Today we’d like to introduce you to Robert Panico.
Robert, please share your story with us. How did you get to where you are today?
I grew up in a household surrounded by music of every kind. From Mozart to Loreena McKennitt, to David Bowie, my parents would find me staring intently at the stereo, thumb in mouth, fascinated with every note and chord. By the time I was learning to speak, I could identify genres as I could letters of the alphabet, which I would later conclude as the beginnings of my synesthesia.
With my father as a pianist and my mother a writer and collector of all music, I learned the piano at age 7 and began writing my own melodies around the same time. The more I learned from the classical writings of old, the more I applied to my own musical self-expression.
However, I found myself pursuing filmmaking and editing in an obsessive way, leading me to numerous film schools and on-set adventures. But never once did music writing slow or stop during all of this work. In fact, music plays a crucial role in my editing, allowing me to find a lyrical flow in how scenes play out, both in fast-paced action and dialogue scenes (especially for the latter).
Now, I find myself producer/editor by day and composer/musician by night.
Great, so let’s dig a little deeper into the story – has it been an easy path overall and if not, what were the challenges you’ve had to overcome?
I’ve been very fortunate in that I’ve always had access to a keyboard somewhere and that I do have an audience who is genuinely interested in my work. Most of the struggles I have been through have been from the self.
The more you know, the more you study, then the more you see where your progress stands in the history of whatever craft you’re in… and that can be overwhelming! I have all-too-often encountered self-resistance in my own work where I will not finish a piece of music simply because I couldn’t find the right transition or arrangement. Most times, I have to switch off the critical part of my mind and just write from the inner voice. The voice singing the melodies in my mind is *still* coming from all that I have studied, but the crucial/academic side can overshadow it.

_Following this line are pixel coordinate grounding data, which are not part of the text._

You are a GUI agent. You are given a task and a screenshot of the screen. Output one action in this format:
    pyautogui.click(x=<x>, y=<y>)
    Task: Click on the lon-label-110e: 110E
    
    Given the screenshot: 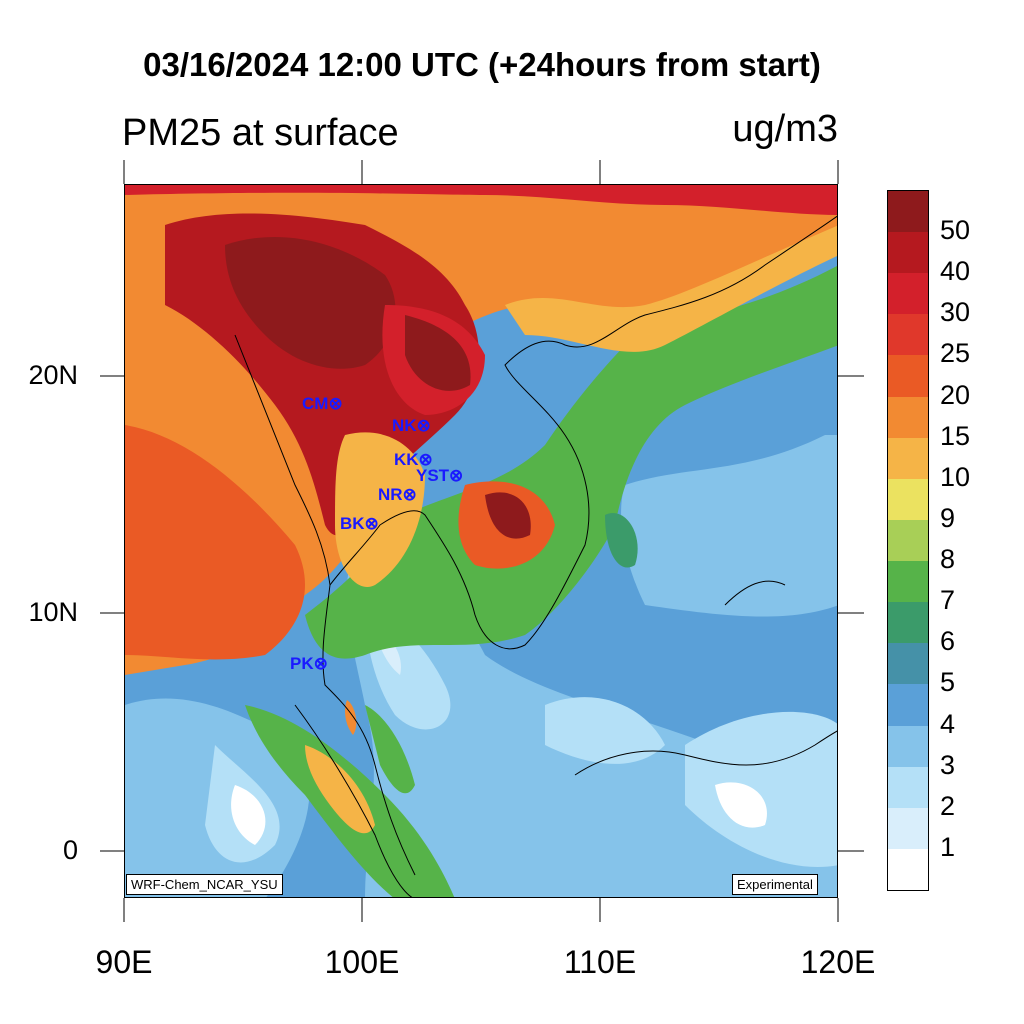 What is the action you would take?
    pyautogui.click(x=600, y=962)
    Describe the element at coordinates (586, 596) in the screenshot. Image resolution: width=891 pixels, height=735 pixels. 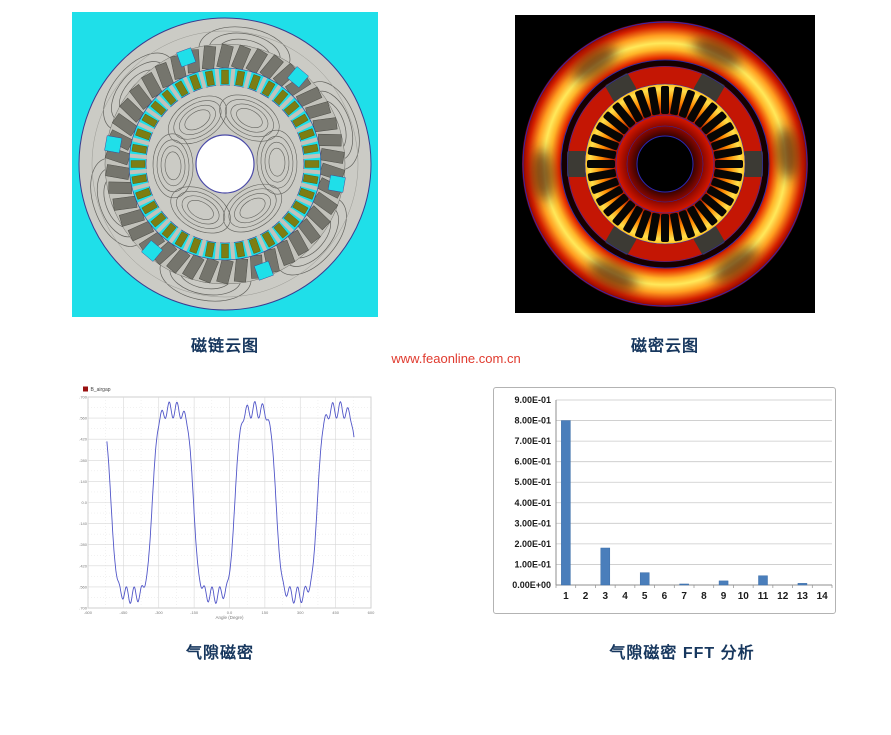
I see `svg-text: 2` at that location.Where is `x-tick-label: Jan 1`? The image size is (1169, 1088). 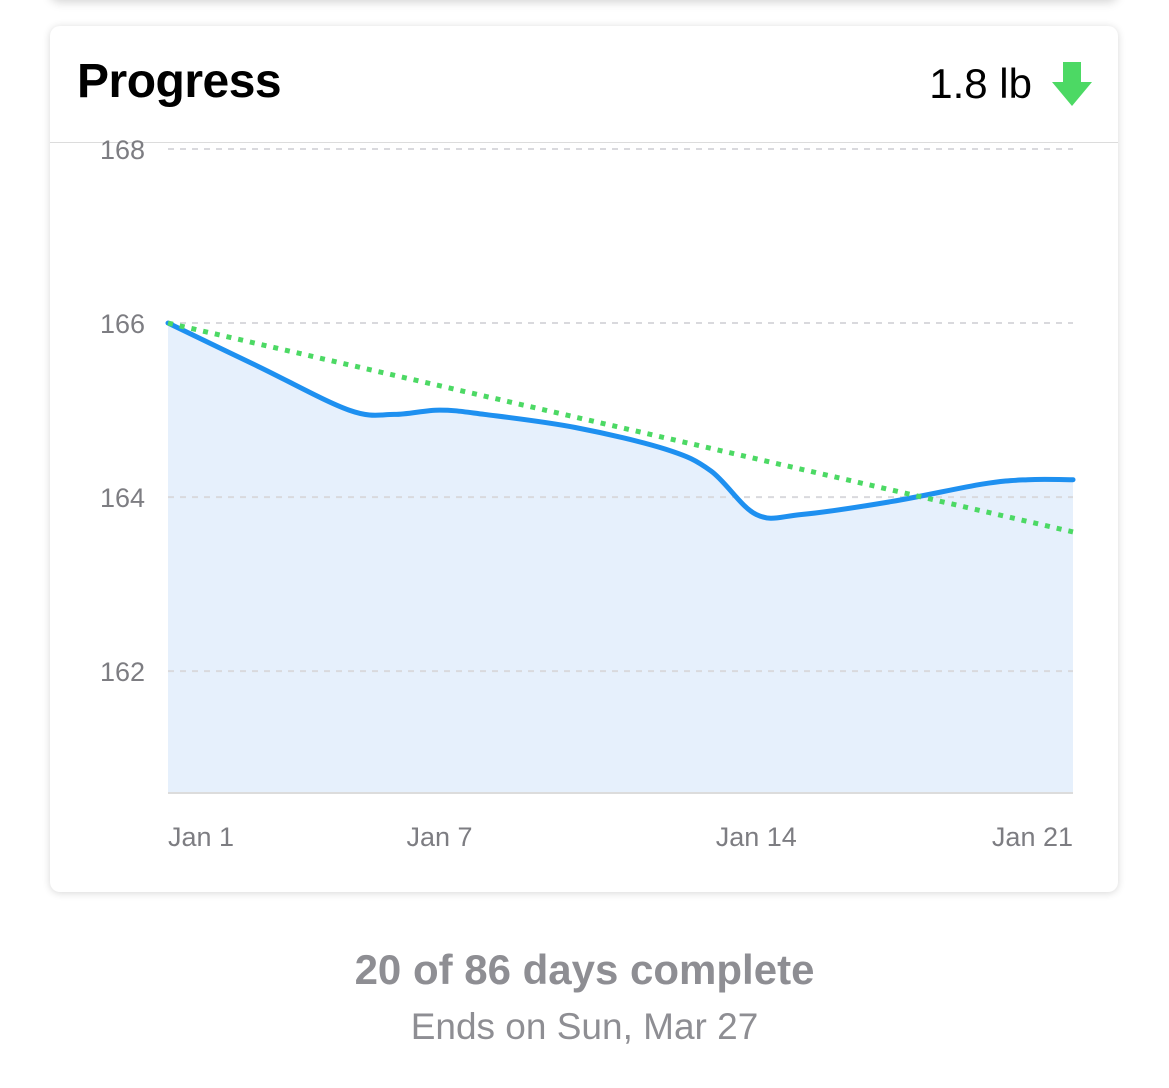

This is also exacerbated by dealing with anxiety most of my life. It can come in small or big waves, rationally or irrationally. But music has always been my solace, my sanctuary. Even during the harshest panic attack, performing or composing music soothes the soul unlike anything else in our world.
In this way, music is the best form of self-discovery, self-care, and communication. We tell stories with it, no matter how bumpy the road is in telling that story.
Please tell us about ScorpiusMusic – what should we know?
Besides occasionally scoring for webseries, short films, and independent features, I mostly write instrumental music freeform. In a way, I’m writing the film score to life – mine and others. I’ve found that the music I write tends to catch people off guard with its earnestness and they begin to attach their own stories and emotion to the music I’m writing. I’ve long suffered from anxiety and found that channeling that energy into music, I can heal myself. It’s incredibly therapeutic and my goal with music is to connect to people and also heal them of any emotional wounds they may be mending.
Is there a characteristic or quality that you feel is essential to success?
I believe there is no such thing as luck, only opportunity and how we reach for it.
But the best part about music is that is really is a reach into the infinite. There is an endless amount of voices to sing, stories to tell, and worlds to build through music. Every culture feels the need to express themselves musically and I find that bond breaks all time and barriers.